Here's my suggestion that saved a dog (not mine) from euthinasia two months ago

A product by Genuine Health (may be a canadian company, there is .ca links and .com links so not sure if readily available or has to be shipped), anyhow...It's called "Fast Joint Plus Care" with claims of 5-10 days. Well...5 days my dog went from being completely immobile to getting up to greet me again, within 10 days he was voluntarily going on walks and was smiling again (was hand feeding him as he was in too much pain to go to his bowl)...(he had a knee injury, and was in very bad shape...a long story).
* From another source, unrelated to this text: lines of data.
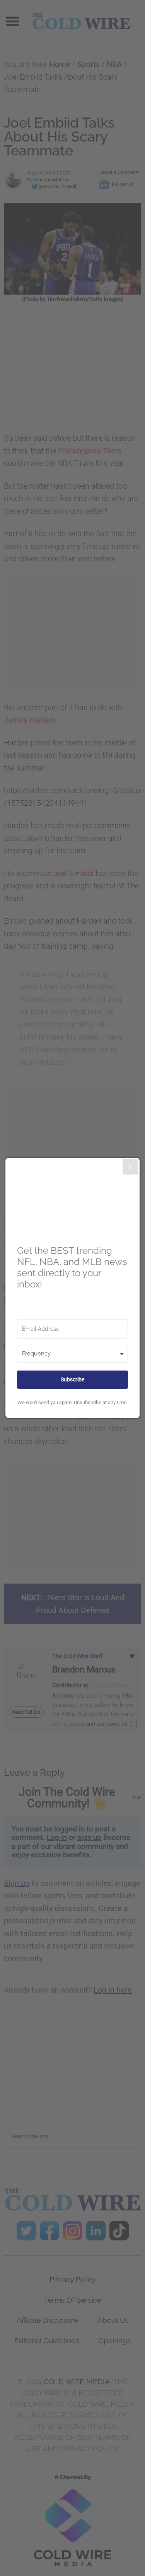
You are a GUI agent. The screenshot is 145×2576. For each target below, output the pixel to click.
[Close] (130, 1167)
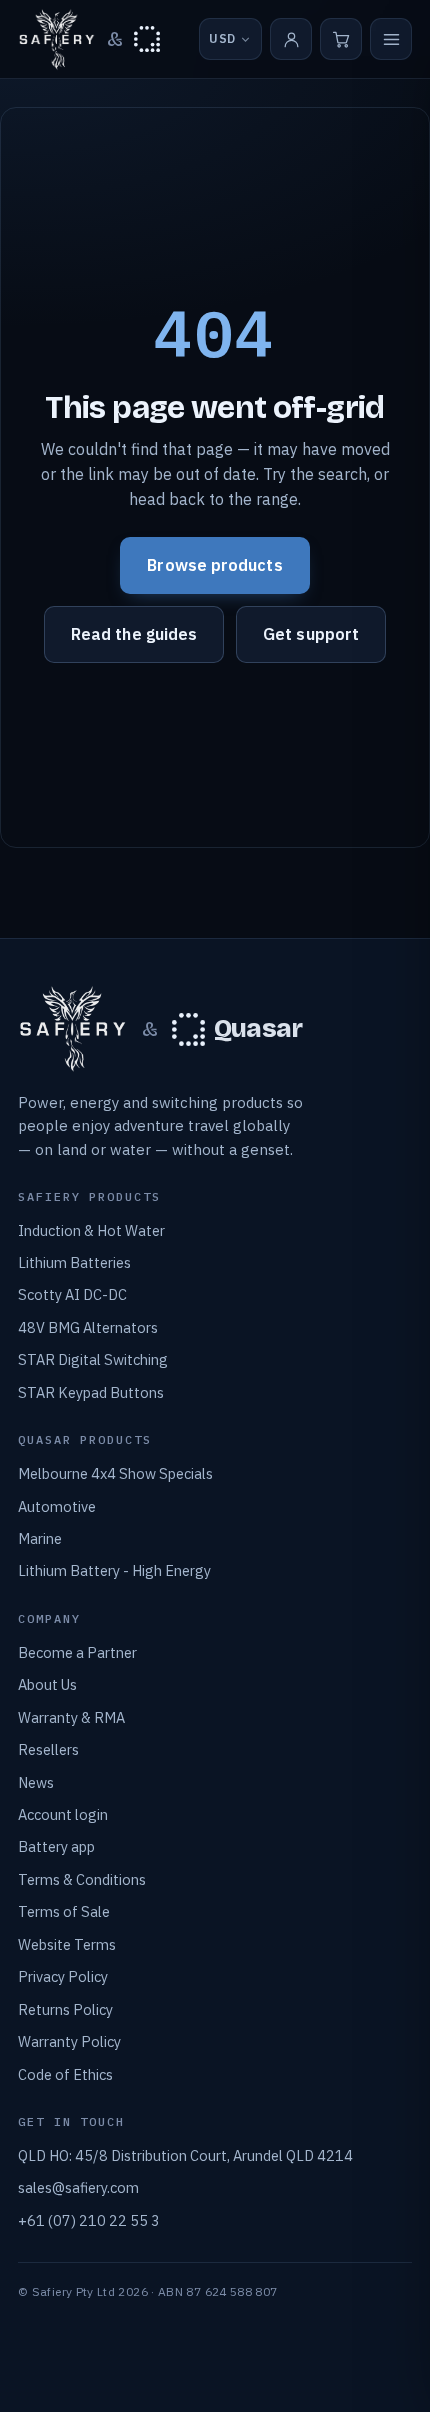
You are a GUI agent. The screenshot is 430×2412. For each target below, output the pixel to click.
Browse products (214, 565)
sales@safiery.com (78, 2187)
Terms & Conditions (82, 1879)
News (36, 1782)
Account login (63, 1814)
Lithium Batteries (74, 1262)
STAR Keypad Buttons (91, 1392)
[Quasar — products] (147, 39)
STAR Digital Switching (93, 1359)
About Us (47, 1684)
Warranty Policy (69, 2041)
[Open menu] (391, 39)
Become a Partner (77, 1652)
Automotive (57, 1506)
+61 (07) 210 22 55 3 (89, 2220)
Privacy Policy (63, 1976)
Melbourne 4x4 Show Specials (115, 1473)
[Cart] (341, 39)
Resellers (48, 1749)
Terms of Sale (64, 1911)
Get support (311, 634)
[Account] (291, 39)
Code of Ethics (65, 2074)
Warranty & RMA (71, 1717)
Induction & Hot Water (91, 1230)
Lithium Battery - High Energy (114, 1570)
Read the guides (134, 634)
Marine (40, 1538)
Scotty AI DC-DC (72, 1294)
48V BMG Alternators (88, 1327)
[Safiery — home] (57, 39)
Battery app (56, 1846)
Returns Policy (65, 2009)
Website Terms (67, 1944)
This product mad a huge difference in getting him going so his muscles didn't atrophied any further. I was also using a product called Wobenzyme (still do) for inflammation.
Eventually I couldn't maintain the expence of some suppliments including calcium so I dumped the F.J.P. and calcium and started making ground eggshells, by fluke I happened across a blurb about chicken stock (something I already knew, but...well it was just one more thing to do and I was beat)
I had been rehabilitating him for several months, and he had good days and bad, then Dec. hit and he was baaaad! I thought holy crap, my poor dog at 7 yrs. old and is walking like a 14 yr. old, I was sooo sad, he is too beautiful to have his life cut short.
SO, I grabbed some frozen chicken frames, my slow cooker, some vinigar...Made my first batch on Dec. 29th/2011 (most fat removed prior, and the rest skimmed off - strain bones)...On Jan. 30th/2012, I was preparing to take him on his final walk of the day...he headed into the bedroom (I had made a bed for him next to mine where he slept for 10 months)to "get ready", I went to brush my teeth...then went into my room expecting to kneal down to give him "bellies"...HE WAS ON MY BED!!! I nearly fainted...10 months he couldn't jump up, within 30 days of feeding him chicken stock he was on my bed. 
HE didn't go up there again (that I know of) for another month, but was tearing down the road on walks, had a spring in his step again, and now....I can't get the knucklhead off my bed  

The woman I met two months ago dog exhibited the exact same issues as mine, her vet suggested euthinasia.....within two weeks of FJP and chicken stock, her dog was walking a half an hour, she called me a couple nights ago...he is bounding and swimming and chasing stick and climbing stairs.

Try it, it can't hurt (NEM - on the website link stands for Natural Eggshell Membrane)...you only need 1 per day, and the chicken stock...1/2 cup to a cup...make a huge batch and freeze, but has to be chicken for the cartiledge...(type 11 collegen)

http://www.genuinehealth.com/fast-joint-care-1.html

Cheers


----------



## Jax08

Talk to your vet about laser therapy. It's made a huge difference in my friends lab with ED. It has no side affects. A vet I talked to had used it on herself and it worked for her. My chiropractor uses it on my herniated disk and on my foot and it works. You need a "loading" dose but then it's just once per month. So initially it will cost more but the monthly maintenance is less than any drugs and won't due damage to the body.


----------



## JakodaCD OA

metacam can be gotten much cheaper in the human form of meloxicalm.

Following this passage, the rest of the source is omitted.